Eirene, quindi Pace
Non ricordo neanche più da quanto non ascoltassi gli Eirene dal vivo, ma oggi è stata “una scarica di nostalgia”, l’ho detto a Stefano. Speravo di sentire, oltre alle nenie, quelle canzoni che mi hanno fatto innamorare, che sono state porte da e verso il cuore di persone importanti.

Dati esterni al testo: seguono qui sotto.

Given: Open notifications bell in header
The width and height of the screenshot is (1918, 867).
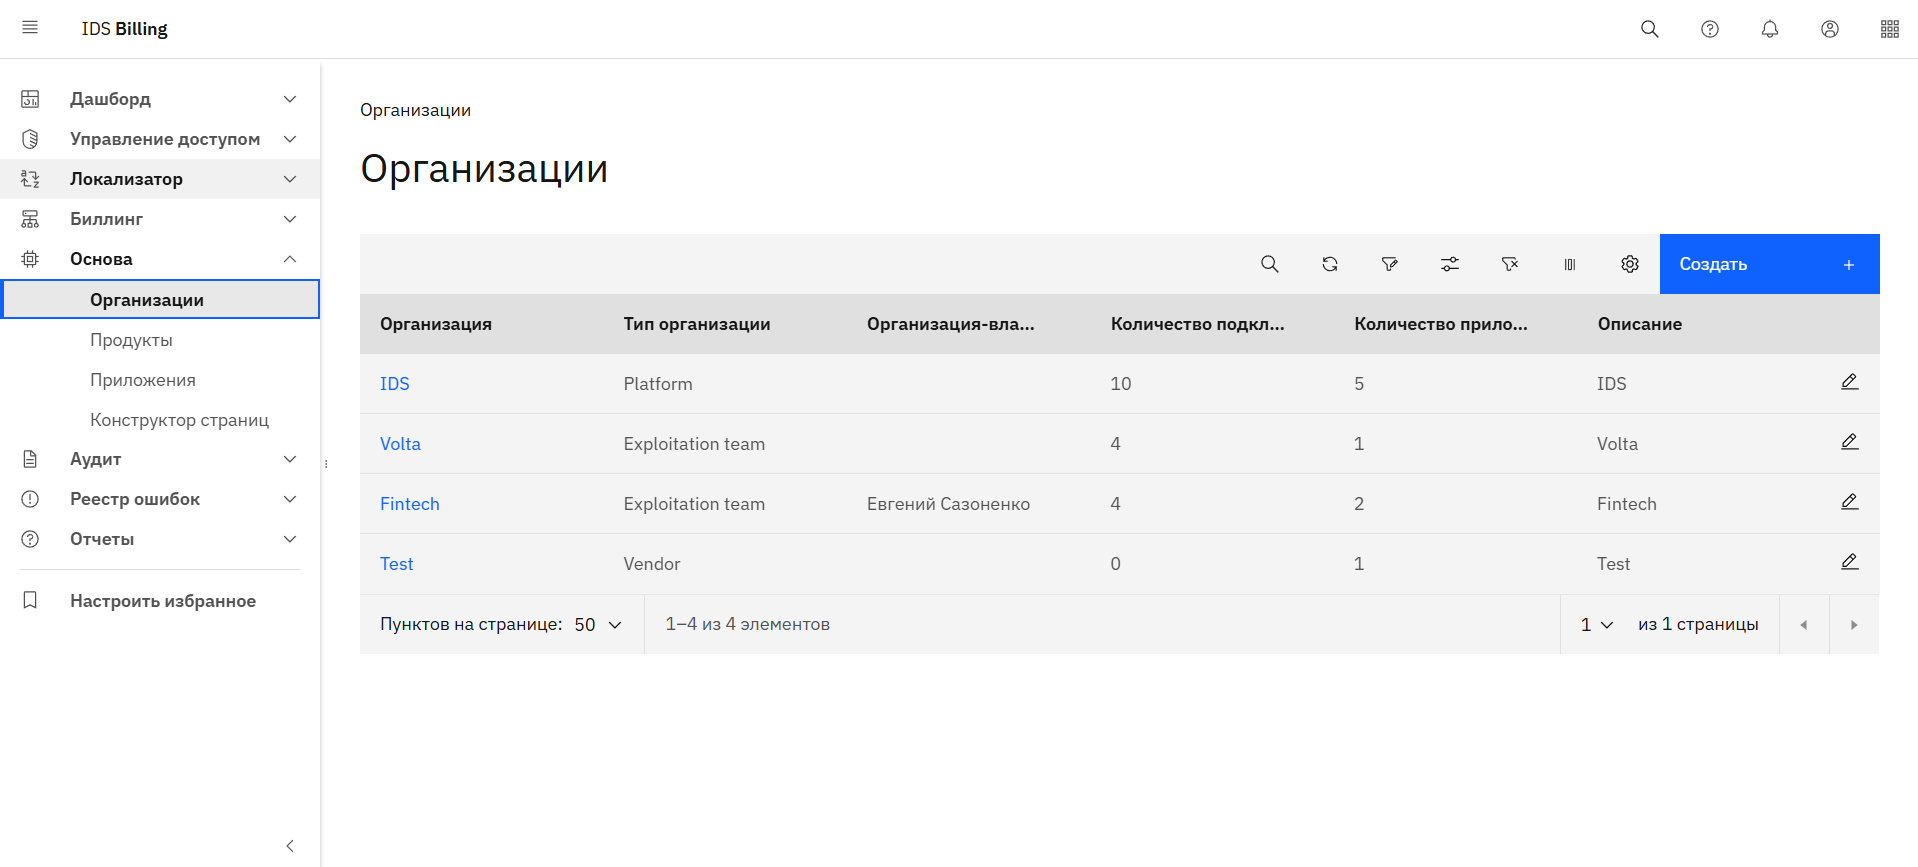Looking at the screenshot, I should coord(1769,29).
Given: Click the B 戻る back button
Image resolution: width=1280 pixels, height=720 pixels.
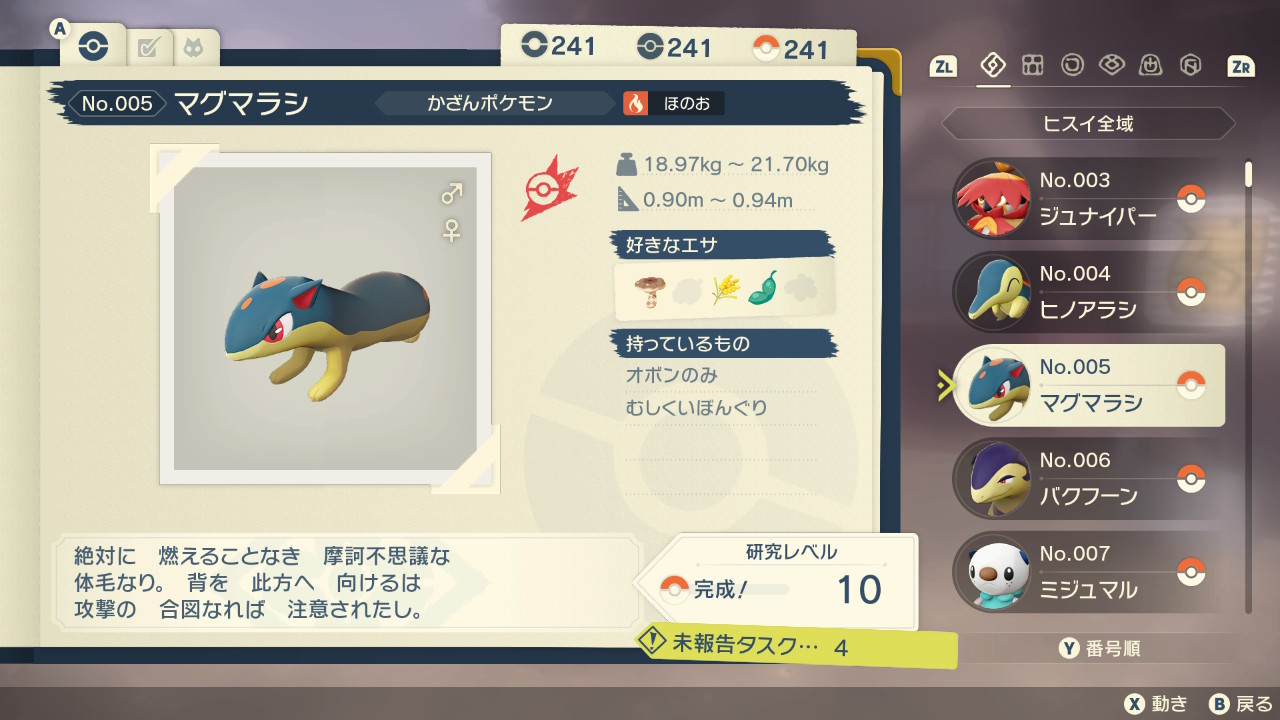Looking at the screenshot, I should [x=1241, y=703].
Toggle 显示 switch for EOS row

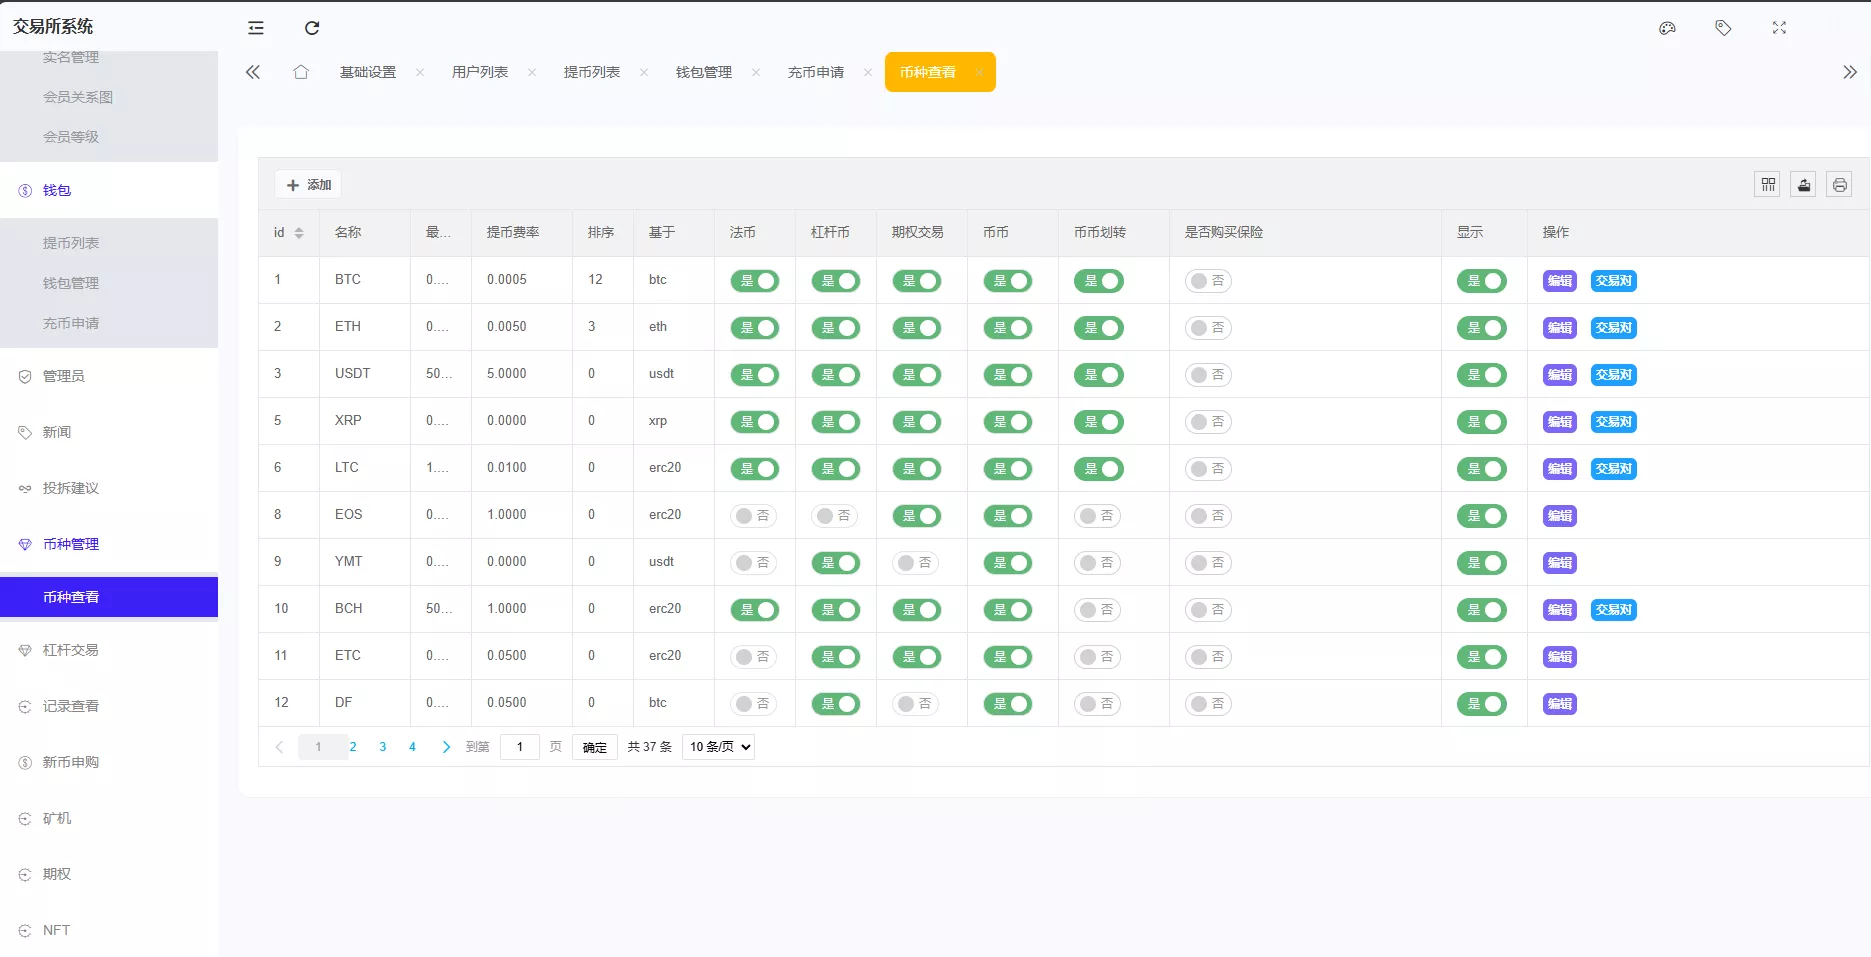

Quante belle parole e che bell’inganno, che bella compagnia, oggi. Le canzoni hanno l’odore buono del tabacco non ancora bruciato, anche se cambiano i musicisti. Le persone, invece, una volta bruciate non possono rinnovarsi. È già tanto se rinascono da ceneri, a mucchi impastati con sangue, sudore e umori animati dallo stesso crudele e pietoso soffio vitale che le accompagna dalla nascita e ricorda loro quello che sono state prima della combustione, quand’erano ancora a immagine e somiglianza di Dio, e avevano l’odore buono del tabacco non ancora bruciato.
Che bella sorpresa, ragazza, scoprire la fede che celi nella creatività, nella forza di volontà e nell’esigenza delle cose vere. Hai la mia ammirazione e la mia amicizia, e una vita difficile, dolorosa, vera e grande davanti a te. Almeno tu, non bruciarti.